EXERCISE - Locate each line of the listing below that contains the string "height", and copy those lines out. Case counts.

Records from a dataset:
☆ ☆ ☆ ☆
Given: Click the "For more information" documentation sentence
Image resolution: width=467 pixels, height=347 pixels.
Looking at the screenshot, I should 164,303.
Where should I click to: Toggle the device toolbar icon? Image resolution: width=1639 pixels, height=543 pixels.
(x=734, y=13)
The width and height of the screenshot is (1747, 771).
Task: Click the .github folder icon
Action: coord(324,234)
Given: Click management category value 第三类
☆ ☆ ☆ ☆
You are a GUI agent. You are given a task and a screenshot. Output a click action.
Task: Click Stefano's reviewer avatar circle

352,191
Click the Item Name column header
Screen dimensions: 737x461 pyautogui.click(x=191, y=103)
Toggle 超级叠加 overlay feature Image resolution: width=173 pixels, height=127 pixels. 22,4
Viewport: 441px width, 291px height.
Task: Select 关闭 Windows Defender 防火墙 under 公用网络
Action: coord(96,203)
☆ ☆ ☆ ☆
COMPLETED TASK -
Image resolution: width=467 pixels, height=347 pixels.
Where should I click to: Toggle the device toolbar icon? Image resolution: width=1639 pixels, height=543 pixels.
The width and height of the screenshot is (1747, 771).
Toggle 超级叠加 overlay feature Image resolution: width=173 pixels, height=127 pixels. 22,4
Viewport: 441px width, 291px height.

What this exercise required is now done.